Wightman was diagnosed with Guillain-Barré syndrome (GBS), a rare condition affecting the nervous system that left him partially paralyzed, soon after receiving his first and only dose of the AstraZeneca COVID-19 vaccine in April 2021, CBC reported.

READ ALSOCOVID vaccine compensation programs ‘Overwhelmed’ as injuries hit record high

Wightman told the National Post he developed severe back pain 10 days after getting the shot. He went to the emergency room numerous times and was admitted on a Saturday when he reported facial tingling.

“By Tuesday, I had full facial paralysis,” Wightman said. “I could blink but I couldn’t smile or show my teeth at all, and had paralysis from the waist down as well.”

He spent 67 days in the hospital before being able to return home. Wightman, who worked as a pilot and real estate agent prior to his diagnosis, said has been unable to return to work.

The hardest thing, though, he told CBC, is being unable to do physical activities — like playing soccer — with his kids.

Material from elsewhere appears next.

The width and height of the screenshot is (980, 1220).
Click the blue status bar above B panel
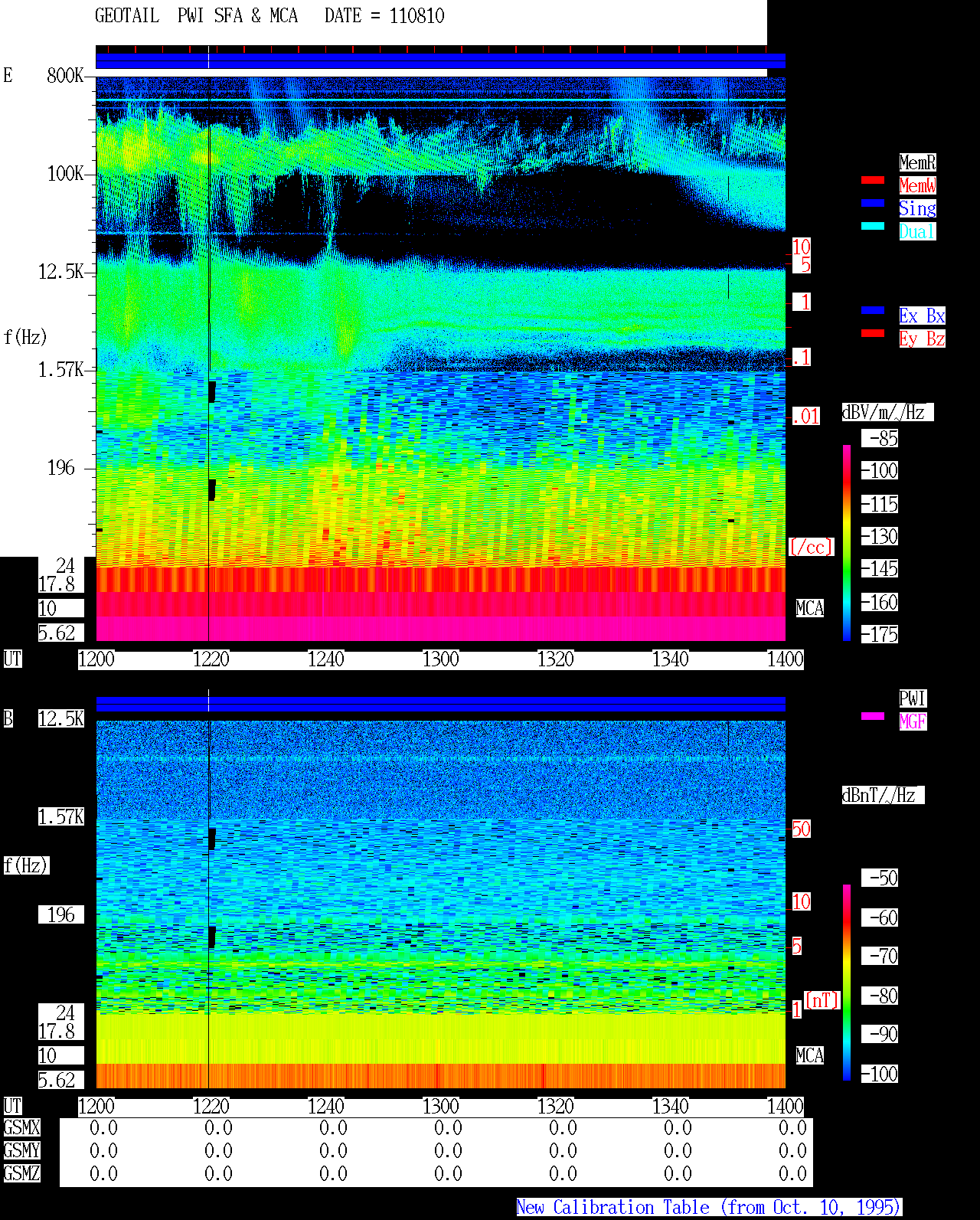[440, 705]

On May 20, Wightman received a letter acknowledging there was a “probable cause association” between the disorder and his vaccination and stating he would be issued a compensation payout.

The Canadian government, which established the VISP in July 2021, was the only G7 country that did not have a vaccine injury compensation program prior to the onset of the COVID-19 pandemic.

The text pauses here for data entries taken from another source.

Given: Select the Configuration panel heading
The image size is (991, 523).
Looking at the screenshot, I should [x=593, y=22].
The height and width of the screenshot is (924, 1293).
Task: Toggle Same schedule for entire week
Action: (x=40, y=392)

According to VISP’s website, 400 vaccine injury claims were submitted in 2021, between June 1 and Nov. 30 — and only five were approved by a medical review board.

While receiving the program’s payout letter was “quite vindicating,” Wightman is not “overly excited” about the payout, which includes eligibility for a maximum income replacement of $90,000.

“The income replacement won’t be what we’ve been used to … so that’s a little disappointing to me,” he said.

Wightman said he plans to appeal the payout amount to the program’s medical review board, which he said failed to take all his symptoms into account.

In addition to paralysis and limited use of his hands, Wightman also experiences loss of feeling in his feet and vision impairments. These other symptoms weren’t included in his injury benefit assessment, he told CBC.